So for me it does seem clear cut.

Additionally seeing as he was the administrator wouldn't that be part of HIS
job to protect the school from those sorts outcomes like being hit by a bus? I
mean you say "the school is guilty" but there is a certain expectation that IT
will follow best practices. And if they don't? You would need outside auditing
to uncover that. And depending on the legal requirements that may be a tough
pill to swallow budget-wise, especially if you haven't been burnt yet.

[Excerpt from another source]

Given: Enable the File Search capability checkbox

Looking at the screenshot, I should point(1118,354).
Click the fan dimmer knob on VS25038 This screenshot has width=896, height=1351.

It seems like Williams was pissed at the circumstances and thought this would
be a good idea. And fortunately his claims can be tested. Google ought to be
able to determine when the passwords were changed. It should be simple
analysis to determine if and when the laptop was formatted (before or after
Williams returned it) and go from there.

Just too much of Williams claims are bogus. Of course an Indiana based company
is going to file in Indiana... and the claim that they removed his access to
the system, so how could he change the Google account password that he was the
sole admin on? That's going to hold up for about six seconds in court... And
trying to charge $200,000 to recover an account he was still the owner of and
not being surprised when that blew up in his face. It's just incompetent and
while William's may not be the only incompetent in the mix, it's not a license
to behave as he has, in my opinion.

------
unstatusthequo
Down for me. But as a lawyer who deals with dissidents like this, extortion
typically costs the requester far more.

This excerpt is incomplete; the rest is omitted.